## Dataset:
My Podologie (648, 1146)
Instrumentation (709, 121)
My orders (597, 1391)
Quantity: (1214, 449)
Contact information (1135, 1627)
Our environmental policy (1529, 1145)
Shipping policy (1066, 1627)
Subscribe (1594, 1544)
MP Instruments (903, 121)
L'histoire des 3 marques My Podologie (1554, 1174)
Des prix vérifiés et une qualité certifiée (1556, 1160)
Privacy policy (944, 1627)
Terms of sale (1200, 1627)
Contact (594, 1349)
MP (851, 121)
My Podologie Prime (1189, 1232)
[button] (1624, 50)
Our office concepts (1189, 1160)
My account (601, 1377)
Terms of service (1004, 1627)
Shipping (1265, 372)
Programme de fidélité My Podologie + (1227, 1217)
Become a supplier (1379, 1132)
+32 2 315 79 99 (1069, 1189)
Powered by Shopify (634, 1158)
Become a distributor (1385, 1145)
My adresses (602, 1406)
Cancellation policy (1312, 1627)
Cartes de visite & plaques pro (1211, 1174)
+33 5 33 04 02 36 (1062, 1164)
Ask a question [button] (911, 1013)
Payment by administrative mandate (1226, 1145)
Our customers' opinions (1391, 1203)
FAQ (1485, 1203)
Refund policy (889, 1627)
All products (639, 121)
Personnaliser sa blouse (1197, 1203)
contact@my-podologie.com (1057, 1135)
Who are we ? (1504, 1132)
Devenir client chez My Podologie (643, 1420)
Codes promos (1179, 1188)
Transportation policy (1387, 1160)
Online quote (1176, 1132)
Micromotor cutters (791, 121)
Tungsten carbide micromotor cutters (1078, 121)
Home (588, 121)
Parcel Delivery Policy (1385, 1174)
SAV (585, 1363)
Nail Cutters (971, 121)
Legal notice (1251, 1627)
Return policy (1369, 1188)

## Work instructions:
Transcribe each entry above exactly as it reads.

## Response below:
My Podologie (648, 1146)
Instrumentation (709, 121)
My orders (597, 1391)
Quantity: (1214, 449)
Contact information (1135, 1627)
Our environmental policy (1529, 1145)
Shipping policy (1066, 1627)
Subscribe (1594, 1544)
MP Instruments (903, 121)
L'histoire des 3 marques My Podologie (1554, 1174)
Des prix vérifiés et une qualité certifiée (1556, 1160)
Privacy policy (944, 1627)
Terms of sale (1200, 1627)
Contact (594, 1349)
MP (851, 121)
My Podologie Prime (1189, 1232)
[button] (1624, 50)
Our office concepts (1189, 1160)
My account (601, 1377)
Terms of service (1004, 1627)
Shipping (1265, 372)
Programme de fidélité My Podologie + (1227, 1217)
Become a supplier (1379, 1132)
+32 2 315 79 99 (1069, 1189)
Powered by Shopify (634, 1158)
Become a distributor (1385, 1145)
My adresses (602, 1406)
Cancellation policy (1312, 1627)
Cartes de visite & plaques pro (1211, 1174)
+33 5 33 04 02 36 (1062, 1164)
Ask a question [button] (911, 1013)
Payment by administrative mandate (1226, 1145)
Our customers' opinions (1391, 1203)
FAQ (1485, 1203)
Refund policy (889, 1627)
All products (639, 121)
Personnaliser sa blouse (1197, 1203)
contact@my-podologie.com (1057, 1135)
Who are we ? (1504, 1132)
Devenir client chez My Podologie (643, 1420)
Codes promos (1179, 1188)
Transportation policy (1387, 1160)
Online quote (1176, 1132)
Micromotor cutters (791, 121)
Tungsten carbide micromotor cutters (1078, 121)
Home (588, 121)
Parcel Delivery Policy (1385, 1174)
SAV (585, 1363)
Nail Cutters (971, 121)
Legal notice (1251, 1627)
Return policy (1369, 1188)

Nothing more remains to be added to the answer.